**ABOUT THIS EXERCISE**
Only the pictures are to be left out; return the rest of the data exactly as it stands.

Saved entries
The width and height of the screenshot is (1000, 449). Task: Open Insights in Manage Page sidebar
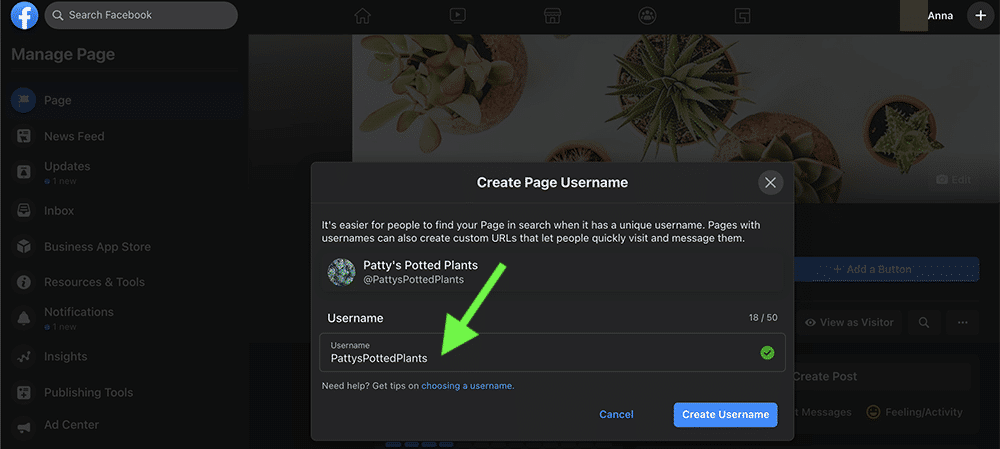click(65, 356)
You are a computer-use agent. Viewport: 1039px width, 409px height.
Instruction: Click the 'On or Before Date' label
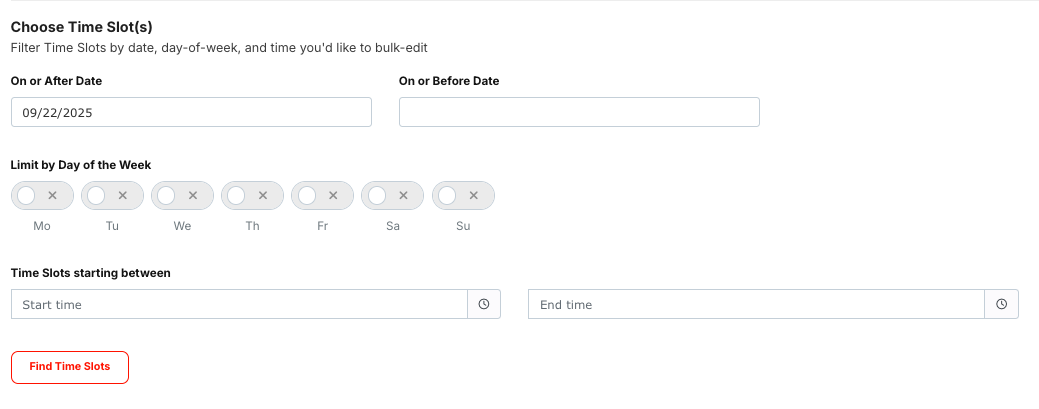point(449,81)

**EXERCISE RESULT**
The width and height of the screenshot is (1000, 449). Task: Open Insights in Manage Page sidebar
click(65, 356)
You are a computer-use agent. Viewport: 1039px width, 409px height.
Instruction: Click the 'On or Before Date' label
point(449,81)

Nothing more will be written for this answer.